The NodeManager method that requests the mesh maintains a counter to ensure that the queue is repopulated no more than once per cycle, and a check is performed to ensure the queue is not repopulated unless it is empty. The requirement that the queue be empty before it is repopulated is important, as the queue uses a FIRO (first-in-random-out) behavior, and this condition helps to ensure that all nodes in the mesh are queried at a reasonable interval. This method, when executed at an inconvenient time when block votes were also being broadcast, was especially problematic before this update.
Also in the NodeManager class, a condition was removed that had prevented in-cycle verifiers from being marked as inactive. This condition was initially added on the assumption that a verifier would eventually be removed from the cycle if it was inactive, but it did not take into account multiple instances with the same identifier, changed IP addresses, or the sentinel.
The removeNodeFromMesh() method has been renamed to markNodeAsInactive() to better reflect its purpose. Also, a check is now performed so that an inactive node is not marked again with a newer inactive timestamp.
The updateActiveVerifiersAndRemoveOldNodes() method has been updated with an additional set to track in-cycle verifiers, and a field has been added to display any in-cycle verifiers that are currently unknown to the node manager. The activeVerifiers set has also been renamed to activeIdentifiers to improve code clarity.
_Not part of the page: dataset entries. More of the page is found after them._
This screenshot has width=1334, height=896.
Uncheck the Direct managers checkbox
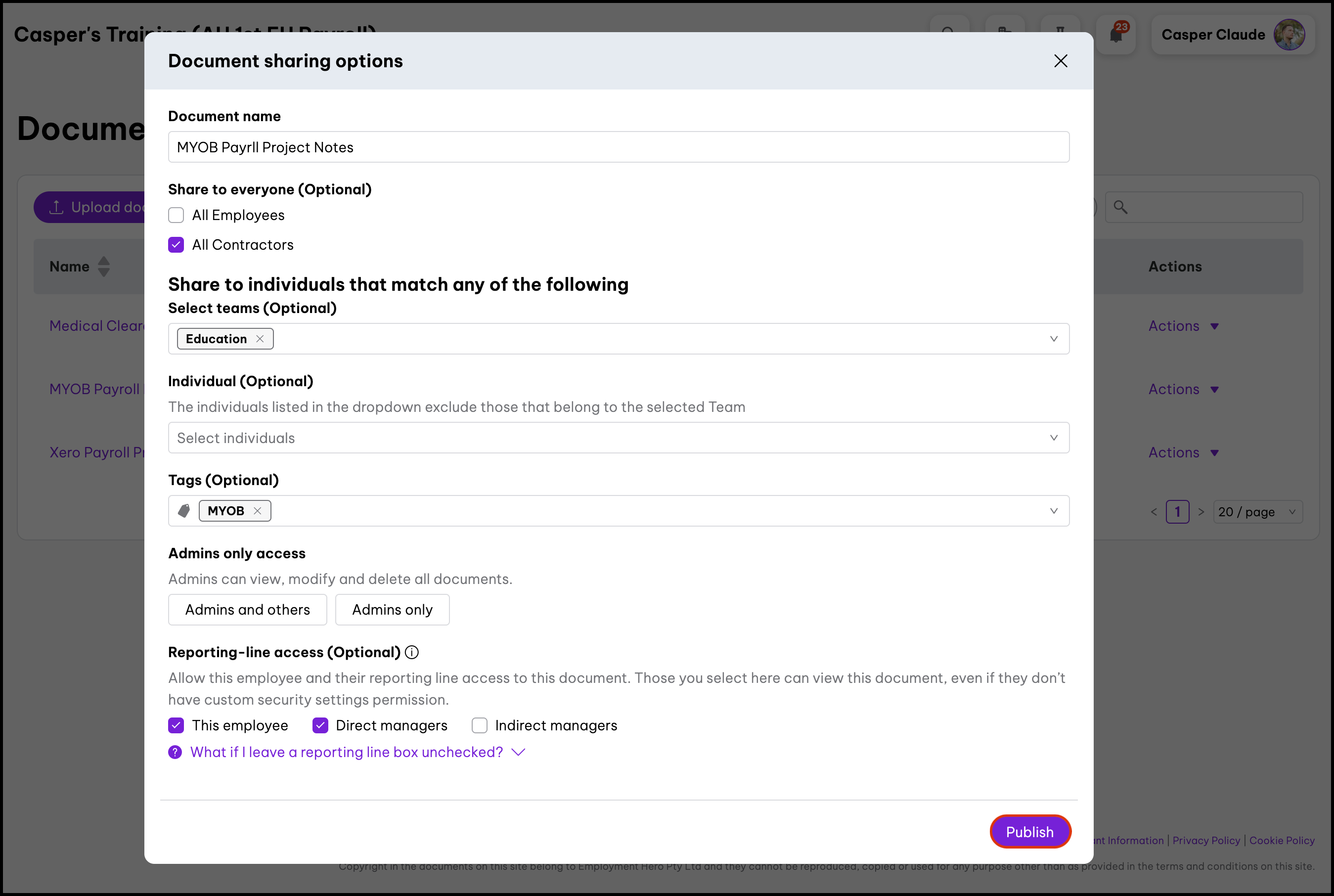pyautogui.click(x=320, y=725)
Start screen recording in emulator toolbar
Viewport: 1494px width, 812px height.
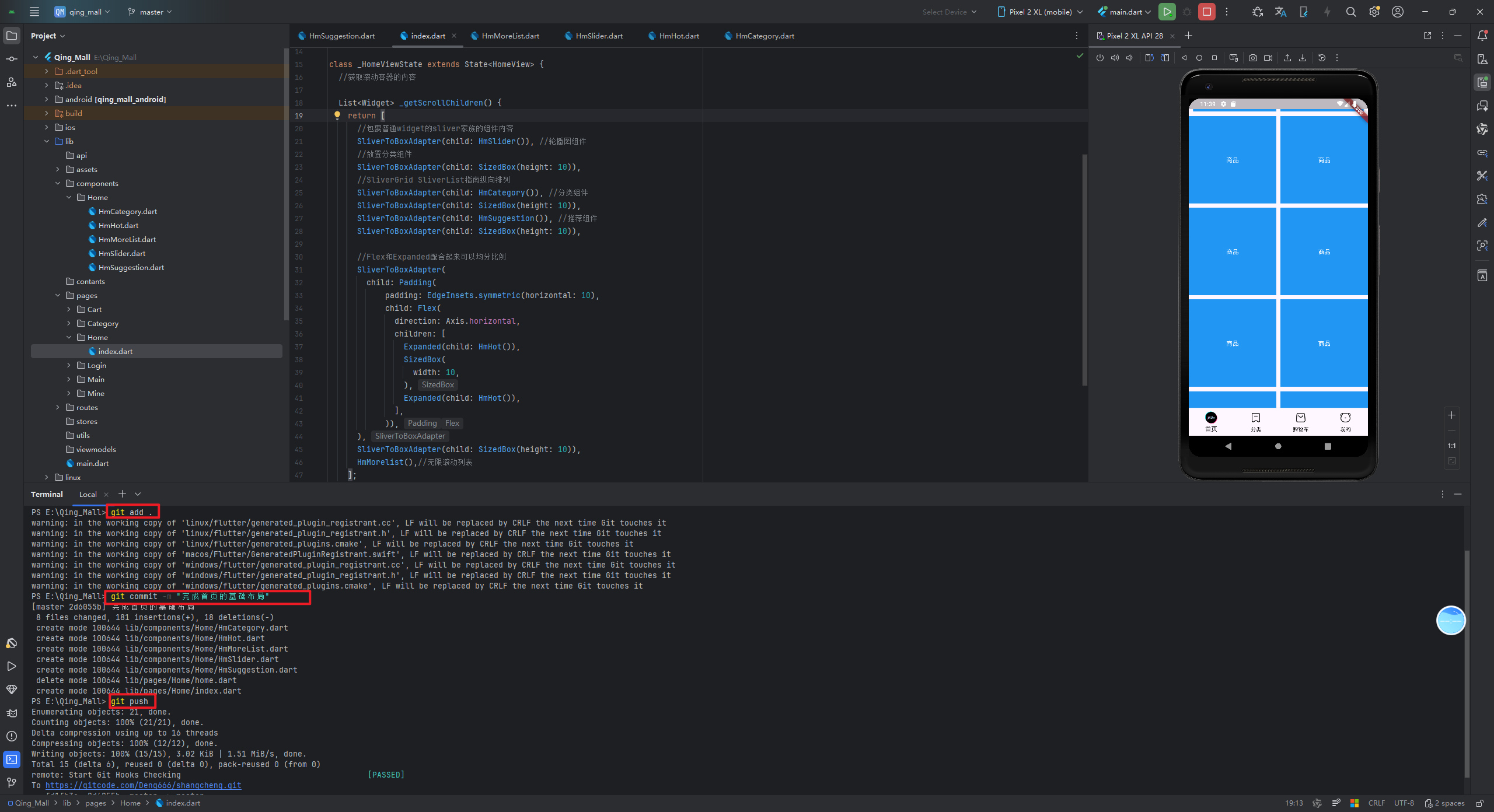[x=1268, y=58]
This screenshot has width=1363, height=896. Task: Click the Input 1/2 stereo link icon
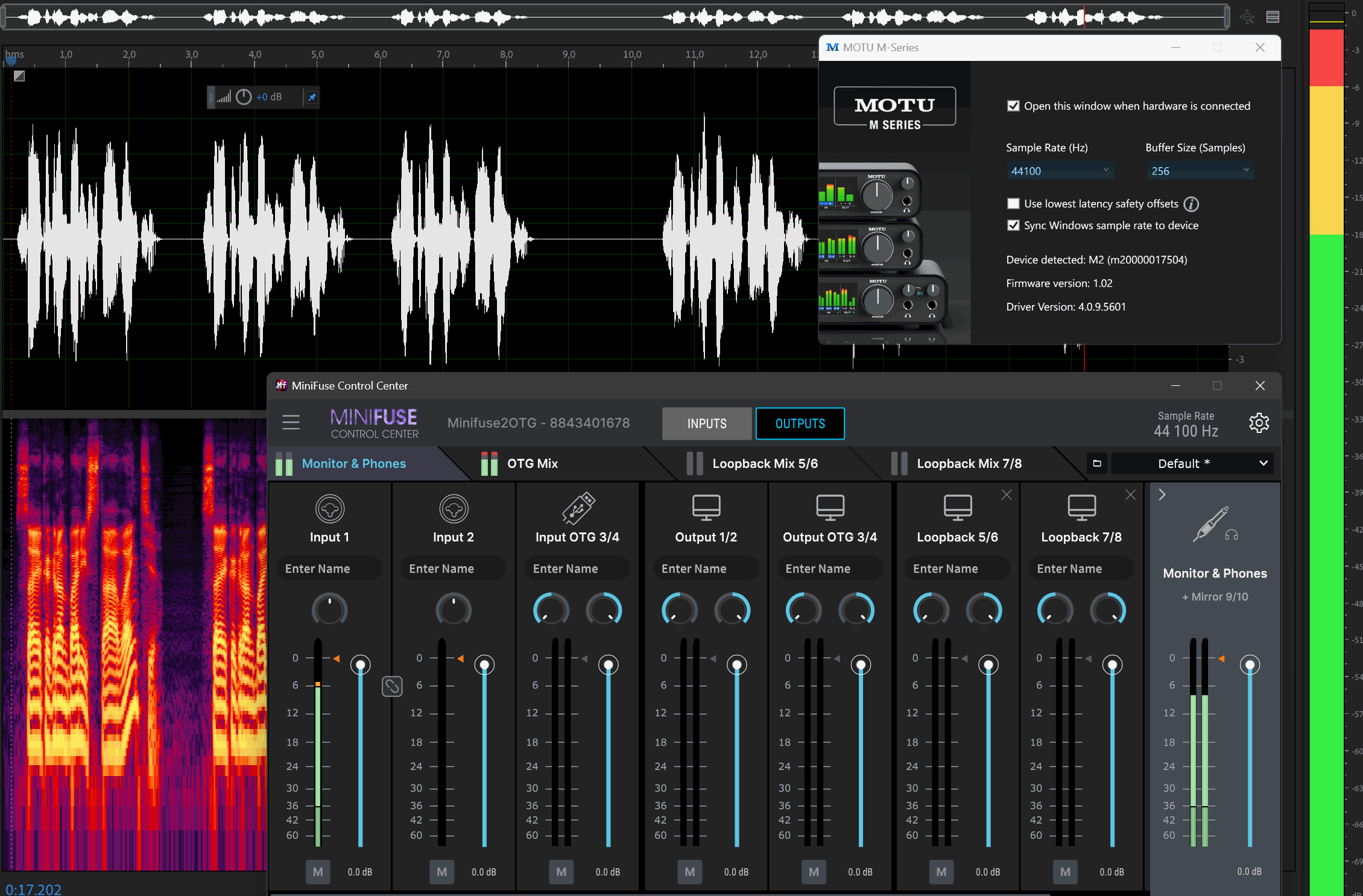(392, 686)
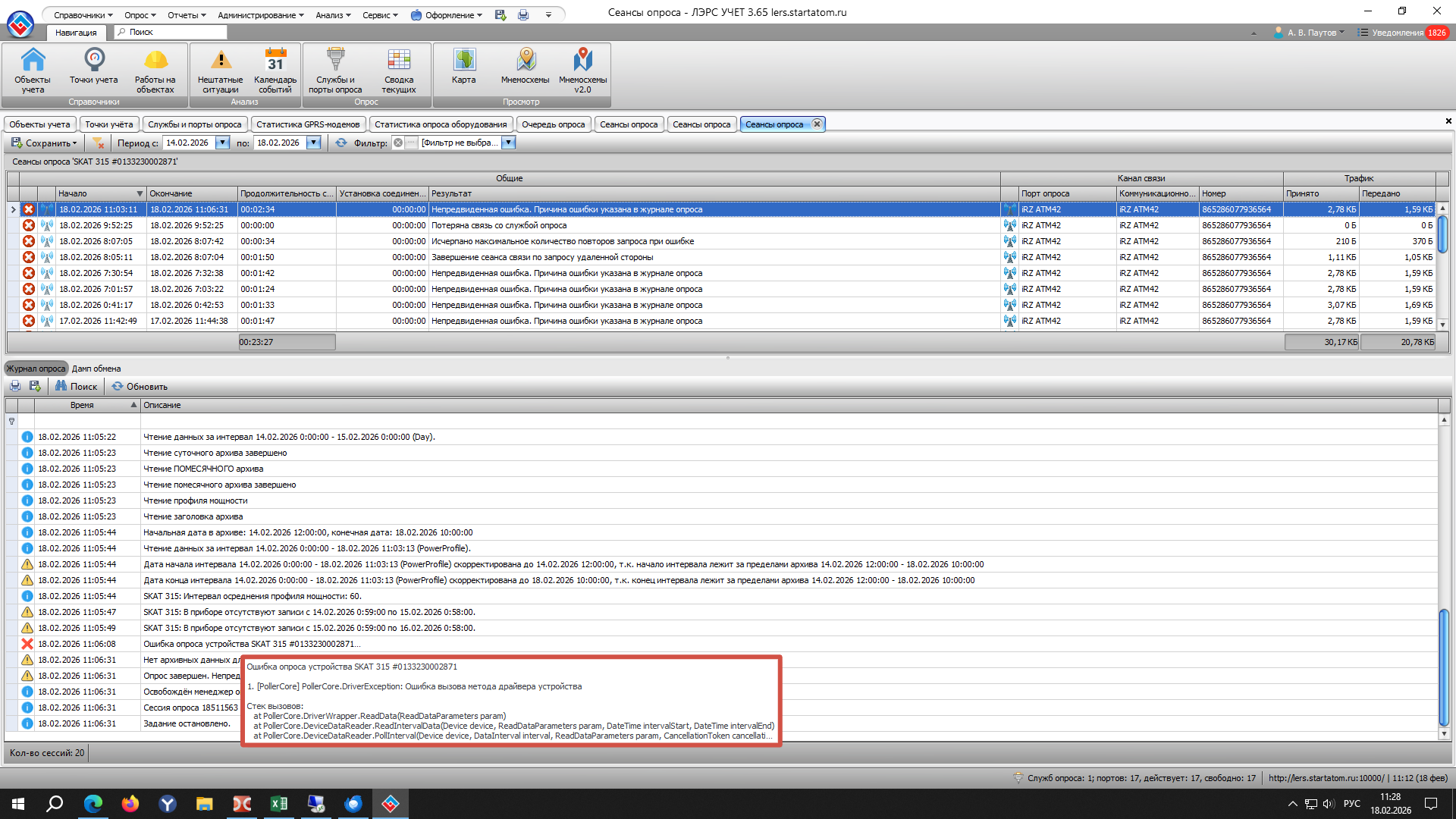This screenshot has height=819, width=1456.
Task: Open the filter selection dropdown
Action: click(x=509, y=143)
The status response has been updated to provide better information about the mesh connections. The number of inactive nodes, displayed previously, typically overstated the actual number of inactive nodes, as it displayed the difference between active nodes and unique identifiers on the mesh, which caused duplicate identifiers to be counted as inactive nodes. Rather than correcting the issue, the number of inactive nodes was removed entirely, and the number of active cycle identifiers was added, as this is a much more important value in determining the health of the mesh.
The requester identifier has been added to the status response to aid in diagnosing why the public or privileged response was returned, and the number of node-join messages sent and the missing in-cycle verifiers have been added to show how the node-join modifications in this update are performing.